Check this out for some info: How Useful Are Supplements?


----------



## Nat (Dec 30, 2003)

I grabbed a jar of turmeric from Costco but I think there might have been a mixup at the factory because my capsules all appear to be filled with cheese powder from Kraft Mac and Cheese. Should I return it?


----------



## SAIG (May 30, 2004)

Nat said:


> I grabbed a jar of turmeric from Costco but I think there might have been a mixup at the factory because my capsules all appear to be filled with cheese powder from Kraft Mac and Cheese. Should I return it?
> View attachment 2002092



That looks like mine. I take back everything I said about turmeric. It has been FDA approved dehydrated cheese that has been helping me.


----------



## Nat (Dec 30, 2003)

SAIG said:


> That looks like mine. I take back everything I said about turmeric. It has been FDA approved dehydrated cheese that has been helping me.


Do you add milk and butter or just water?


----------



## Klurejr (Oct 13, 2006)

Nat said:


> I grabbed a jar of turmeric from Costco but I think there might have been a mixup at the factory because my capsules all appear to be filled with cheese powder from Kraft Mac and Cheese. Should I return it?
> View attachment 2002092



HA! I use that brand, it is most certainly turmeric, take some on an empty stomach and let me know what your burps taste like.... lol.


----------



## Dkayak (12 mo ago)

There’s zero need to regulate food-based supplements like turmeric, none. We take it daily because it’s in the “can’t hurt, directionally helpful” category (and I love cooking with it too). There’s loads of data supporting it’s benefits, just no official government endorsement. The whole daily aspirin thing is much riskier yet was endorsed. We also eat wild seafood regularly and take a quality krill oil supplement, nixing farmed salmon for its terrible mix of fats (high omega-6). Omega-3 is also a proven inflammation fighter, complimenting turmeric, a low sugar diet, exercise, etc. All of the little dietary and lifestyle steps add up to improve the probability of a good life, but there are still no guarantees. My family has lots of arthritis on both sides. My younger siblings have had hip and knee replacements. At 67 I have no idea what arthritis feels like.


----------



## TheBaldBlur (Jan 13, 2014)

Nat said:


> I grabbed a jar of turmeric from Costco but I think there might have been a mixup at the factory because my capsules all appear to be filled with cheese powder from Kraft Mac and Cheese. Should I return it?
> View attachment 2002092


That's the one I take. 2 /day and after ~2 weeks my osteoarthritis knee pain disappeared. 
Stopped taking them and the pain returned. 
Resuming taking them and pain is gone.

Say what you want, but that's "proven" enough for me.


----------



## WHALENARD (Feb 21, 2010)

Davide said:


> And you are just ignorant of the processes involved. There are no "protocols" for supplements which are the same of FDA "guidelines". Supplements are regulated like foods. You can sell them in the same way you can sell apricots from your garden. Drugs are approved following a complex process involving animal, pre-clinical and no less then four stages of clinical trials.


Really?
Every supplement I take is GMP certified.

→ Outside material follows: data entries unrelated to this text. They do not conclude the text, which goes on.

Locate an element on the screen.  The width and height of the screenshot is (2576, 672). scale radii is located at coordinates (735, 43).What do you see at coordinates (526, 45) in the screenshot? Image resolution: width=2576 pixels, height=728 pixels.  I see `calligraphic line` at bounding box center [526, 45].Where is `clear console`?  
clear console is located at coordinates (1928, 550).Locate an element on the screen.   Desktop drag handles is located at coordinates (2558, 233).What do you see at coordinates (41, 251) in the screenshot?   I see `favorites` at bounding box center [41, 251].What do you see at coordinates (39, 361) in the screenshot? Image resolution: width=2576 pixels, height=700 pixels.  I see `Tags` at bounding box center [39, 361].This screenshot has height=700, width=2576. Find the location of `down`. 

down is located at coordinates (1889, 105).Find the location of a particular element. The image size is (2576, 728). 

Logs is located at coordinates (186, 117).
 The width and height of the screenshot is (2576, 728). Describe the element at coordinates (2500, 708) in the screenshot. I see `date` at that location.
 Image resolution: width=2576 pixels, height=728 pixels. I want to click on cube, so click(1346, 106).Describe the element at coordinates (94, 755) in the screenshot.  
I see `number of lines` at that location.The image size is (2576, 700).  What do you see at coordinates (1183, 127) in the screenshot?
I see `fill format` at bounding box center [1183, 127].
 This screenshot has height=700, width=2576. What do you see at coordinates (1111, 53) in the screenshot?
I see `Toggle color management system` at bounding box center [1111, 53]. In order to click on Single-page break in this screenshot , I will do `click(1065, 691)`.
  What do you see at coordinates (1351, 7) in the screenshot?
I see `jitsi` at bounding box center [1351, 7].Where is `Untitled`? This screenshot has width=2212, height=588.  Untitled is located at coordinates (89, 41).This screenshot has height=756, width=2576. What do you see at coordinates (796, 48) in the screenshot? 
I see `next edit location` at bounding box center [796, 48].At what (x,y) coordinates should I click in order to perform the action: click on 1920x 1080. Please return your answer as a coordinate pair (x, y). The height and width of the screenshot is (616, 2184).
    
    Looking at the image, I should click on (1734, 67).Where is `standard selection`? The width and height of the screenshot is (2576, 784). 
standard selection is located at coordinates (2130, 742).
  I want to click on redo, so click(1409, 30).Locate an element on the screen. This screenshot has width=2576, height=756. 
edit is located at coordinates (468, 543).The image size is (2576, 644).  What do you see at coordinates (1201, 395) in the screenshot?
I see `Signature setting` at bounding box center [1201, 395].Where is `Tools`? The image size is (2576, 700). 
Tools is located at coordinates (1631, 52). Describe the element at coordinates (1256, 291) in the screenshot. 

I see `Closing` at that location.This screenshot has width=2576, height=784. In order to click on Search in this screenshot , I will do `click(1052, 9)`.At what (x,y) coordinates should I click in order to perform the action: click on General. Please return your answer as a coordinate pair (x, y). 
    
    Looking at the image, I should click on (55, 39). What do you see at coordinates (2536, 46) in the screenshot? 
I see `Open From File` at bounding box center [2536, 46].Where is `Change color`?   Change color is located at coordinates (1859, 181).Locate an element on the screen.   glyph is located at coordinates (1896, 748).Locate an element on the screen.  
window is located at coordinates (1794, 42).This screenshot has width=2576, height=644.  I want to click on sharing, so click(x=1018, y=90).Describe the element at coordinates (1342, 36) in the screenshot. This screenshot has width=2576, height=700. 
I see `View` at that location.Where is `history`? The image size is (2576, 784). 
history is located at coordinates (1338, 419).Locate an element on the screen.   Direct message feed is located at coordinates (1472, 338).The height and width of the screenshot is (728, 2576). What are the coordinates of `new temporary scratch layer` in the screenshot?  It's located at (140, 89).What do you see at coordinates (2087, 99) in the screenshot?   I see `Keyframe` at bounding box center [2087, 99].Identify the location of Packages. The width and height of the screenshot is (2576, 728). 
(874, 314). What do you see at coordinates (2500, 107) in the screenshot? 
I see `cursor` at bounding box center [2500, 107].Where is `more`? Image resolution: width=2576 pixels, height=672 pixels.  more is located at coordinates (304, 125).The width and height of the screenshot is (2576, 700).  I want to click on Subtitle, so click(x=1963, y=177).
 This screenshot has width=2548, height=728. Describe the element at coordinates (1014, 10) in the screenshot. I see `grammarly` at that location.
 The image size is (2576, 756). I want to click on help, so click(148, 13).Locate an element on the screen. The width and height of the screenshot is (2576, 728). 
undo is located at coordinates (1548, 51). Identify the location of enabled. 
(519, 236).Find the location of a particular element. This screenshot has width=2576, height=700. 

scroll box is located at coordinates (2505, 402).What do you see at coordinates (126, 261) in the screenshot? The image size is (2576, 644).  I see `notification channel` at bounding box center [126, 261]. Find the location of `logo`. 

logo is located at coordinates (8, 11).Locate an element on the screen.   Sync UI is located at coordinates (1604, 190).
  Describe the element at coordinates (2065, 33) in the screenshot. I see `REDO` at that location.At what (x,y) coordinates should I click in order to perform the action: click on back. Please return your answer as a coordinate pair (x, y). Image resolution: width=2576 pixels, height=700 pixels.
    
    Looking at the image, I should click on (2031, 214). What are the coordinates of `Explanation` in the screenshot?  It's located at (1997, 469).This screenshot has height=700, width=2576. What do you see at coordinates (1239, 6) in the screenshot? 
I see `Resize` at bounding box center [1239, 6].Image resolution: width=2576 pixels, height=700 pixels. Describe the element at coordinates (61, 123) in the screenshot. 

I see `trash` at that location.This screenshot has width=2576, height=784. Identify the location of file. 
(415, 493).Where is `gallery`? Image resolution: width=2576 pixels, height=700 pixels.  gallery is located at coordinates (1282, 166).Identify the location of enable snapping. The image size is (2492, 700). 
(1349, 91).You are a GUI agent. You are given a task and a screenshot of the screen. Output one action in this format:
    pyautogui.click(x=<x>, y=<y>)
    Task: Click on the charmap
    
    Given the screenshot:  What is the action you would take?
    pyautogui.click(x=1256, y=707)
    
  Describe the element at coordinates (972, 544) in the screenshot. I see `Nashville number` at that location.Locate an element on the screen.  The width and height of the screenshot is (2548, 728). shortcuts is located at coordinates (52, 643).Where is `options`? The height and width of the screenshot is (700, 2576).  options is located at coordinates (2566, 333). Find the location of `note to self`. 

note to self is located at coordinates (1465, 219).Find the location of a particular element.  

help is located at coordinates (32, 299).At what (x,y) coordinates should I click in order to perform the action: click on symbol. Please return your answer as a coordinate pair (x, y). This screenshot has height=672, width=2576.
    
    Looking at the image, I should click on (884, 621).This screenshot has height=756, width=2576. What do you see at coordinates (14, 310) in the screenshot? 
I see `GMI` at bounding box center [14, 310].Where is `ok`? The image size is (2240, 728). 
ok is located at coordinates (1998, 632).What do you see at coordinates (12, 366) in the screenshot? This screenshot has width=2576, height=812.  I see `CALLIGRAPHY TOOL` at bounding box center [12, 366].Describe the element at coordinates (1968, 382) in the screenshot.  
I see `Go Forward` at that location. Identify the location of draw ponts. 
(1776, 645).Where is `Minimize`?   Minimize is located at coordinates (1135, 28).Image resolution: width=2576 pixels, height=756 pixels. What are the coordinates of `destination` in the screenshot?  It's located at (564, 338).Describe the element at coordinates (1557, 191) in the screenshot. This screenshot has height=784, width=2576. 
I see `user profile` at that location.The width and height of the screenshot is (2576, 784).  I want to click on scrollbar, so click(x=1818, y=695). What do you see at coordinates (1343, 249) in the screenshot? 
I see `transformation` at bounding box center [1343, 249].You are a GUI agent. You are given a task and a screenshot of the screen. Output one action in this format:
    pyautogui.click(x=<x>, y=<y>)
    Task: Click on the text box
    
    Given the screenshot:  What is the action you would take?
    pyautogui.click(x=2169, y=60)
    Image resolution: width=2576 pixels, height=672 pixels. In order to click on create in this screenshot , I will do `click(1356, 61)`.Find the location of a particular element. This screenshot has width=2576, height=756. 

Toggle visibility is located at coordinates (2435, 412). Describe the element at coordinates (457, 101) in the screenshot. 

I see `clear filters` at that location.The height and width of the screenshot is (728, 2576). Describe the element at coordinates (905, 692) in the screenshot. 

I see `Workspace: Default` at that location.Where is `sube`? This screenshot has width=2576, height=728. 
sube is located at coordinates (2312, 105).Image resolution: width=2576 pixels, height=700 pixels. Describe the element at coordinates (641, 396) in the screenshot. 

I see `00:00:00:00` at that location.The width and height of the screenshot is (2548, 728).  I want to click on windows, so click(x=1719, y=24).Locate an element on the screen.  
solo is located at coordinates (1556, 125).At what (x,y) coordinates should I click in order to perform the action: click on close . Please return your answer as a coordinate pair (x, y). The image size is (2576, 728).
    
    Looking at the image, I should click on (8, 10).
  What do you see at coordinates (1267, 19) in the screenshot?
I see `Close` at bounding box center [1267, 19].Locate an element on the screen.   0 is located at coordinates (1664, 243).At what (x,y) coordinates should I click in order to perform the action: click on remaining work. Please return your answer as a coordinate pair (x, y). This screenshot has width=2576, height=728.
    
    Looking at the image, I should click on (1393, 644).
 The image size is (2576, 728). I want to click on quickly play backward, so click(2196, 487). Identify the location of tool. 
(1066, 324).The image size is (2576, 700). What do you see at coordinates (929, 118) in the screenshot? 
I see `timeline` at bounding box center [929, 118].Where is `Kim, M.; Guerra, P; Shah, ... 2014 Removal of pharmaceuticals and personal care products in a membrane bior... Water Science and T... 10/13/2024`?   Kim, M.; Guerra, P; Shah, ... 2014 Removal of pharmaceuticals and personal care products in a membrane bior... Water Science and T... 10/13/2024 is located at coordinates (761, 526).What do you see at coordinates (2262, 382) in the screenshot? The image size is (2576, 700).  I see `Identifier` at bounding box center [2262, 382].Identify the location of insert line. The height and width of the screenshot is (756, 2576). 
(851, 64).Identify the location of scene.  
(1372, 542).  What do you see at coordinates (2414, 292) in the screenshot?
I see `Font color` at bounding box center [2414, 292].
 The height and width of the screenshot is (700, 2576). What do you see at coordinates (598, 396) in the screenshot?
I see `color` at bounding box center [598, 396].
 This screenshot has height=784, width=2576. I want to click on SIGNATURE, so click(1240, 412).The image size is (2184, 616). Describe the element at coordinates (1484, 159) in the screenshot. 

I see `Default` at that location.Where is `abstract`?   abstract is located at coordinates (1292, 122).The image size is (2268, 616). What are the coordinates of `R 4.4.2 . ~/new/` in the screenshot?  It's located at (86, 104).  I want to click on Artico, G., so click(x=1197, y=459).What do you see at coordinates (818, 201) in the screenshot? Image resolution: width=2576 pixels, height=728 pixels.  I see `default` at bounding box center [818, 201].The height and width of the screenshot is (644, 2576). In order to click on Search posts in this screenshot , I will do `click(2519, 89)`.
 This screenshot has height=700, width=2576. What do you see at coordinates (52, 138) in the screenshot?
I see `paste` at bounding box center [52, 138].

So now that we've acknowledged the term "regulated" equates to nothing we're back to propagating that most supplements are useless and you simple pee them out except for fish oil...that is very scientific.


----------



## kosmo (Oct 27, 2004)

Nat said:


> Do you add milk and butter or just water?


Heavy whipping cream.

Life is short. The little things matter! 🙃


----------



## Nat (Dec 30, 2003)

kosmo said:


> Heavy whipping cream.
> 
> Life is short. The little things matter! 🙃


I like it!


----------



## Davide (Jan 29, 2004)

WHALENARD said:


> Really?
> Every supplement I take is GMP certified.
> 
> 
> So now that we've acknowledged the term "regulated" equates to nothing we're back to propagating that most supplements are useless and you simple pee them out except for fish oil...that is very scientific.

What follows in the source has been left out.